Records from a dataset
* * * * * * *
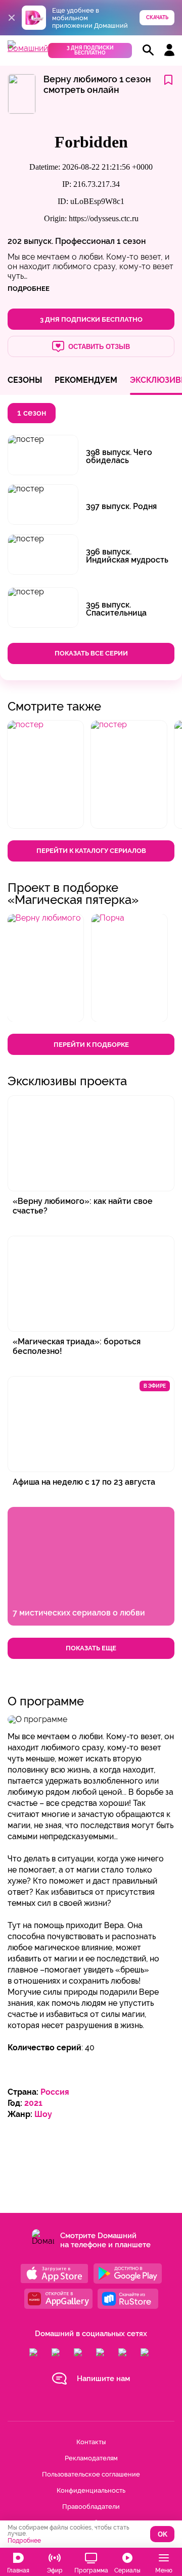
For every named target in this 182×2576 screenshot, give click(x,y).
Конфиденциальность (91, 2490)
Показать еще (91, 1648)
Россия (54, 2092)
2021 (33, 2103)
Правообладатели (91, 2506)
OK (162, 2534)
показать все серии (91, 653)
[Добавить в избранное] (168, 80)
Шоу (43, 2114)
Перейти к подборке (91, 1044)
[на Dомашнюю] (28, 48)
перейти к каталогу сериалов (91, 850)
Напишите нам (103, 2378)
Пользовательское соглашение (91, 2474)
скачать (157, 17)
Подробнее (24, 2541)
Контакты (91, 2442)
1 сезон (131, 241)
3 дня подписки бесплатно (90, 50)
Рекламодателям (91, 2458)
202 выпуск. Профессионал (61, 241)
* * * * * * *
*Task requirements*. What is needed is an exact printout of all the entries, without the pictures.

*Solution to this task*.
For every named target in this 182×2576 screenshot, give click(x,y).
Конфиденциальность (91, 2490)
Показать еще (91, 1648)
Россия (54, 2092)
2021 (33, 2103)
Правообладатели (91, 2506)
OK (162, 2534)
показать все серии (91, 653)
[Добавить в избранное] (168, 80)
Шоу (43, 2114)
Перейти к подборке (91, 1044)
[на Dомашнюю] (28, 48)
перейти к каталогу сериалов (91, 850)
Напишите нам (103, 2378)
Пользовательское соглашение (91, 2474)
скачать (157, 17)
Подробнее (24, 2541)
Контакты (91, 2442)
1 сезон (131, 241)
3 дня подписки бесплатно (90, 50)
Рекламодателям (91, 2458)
202 выпуск. Профессионал (61, 241)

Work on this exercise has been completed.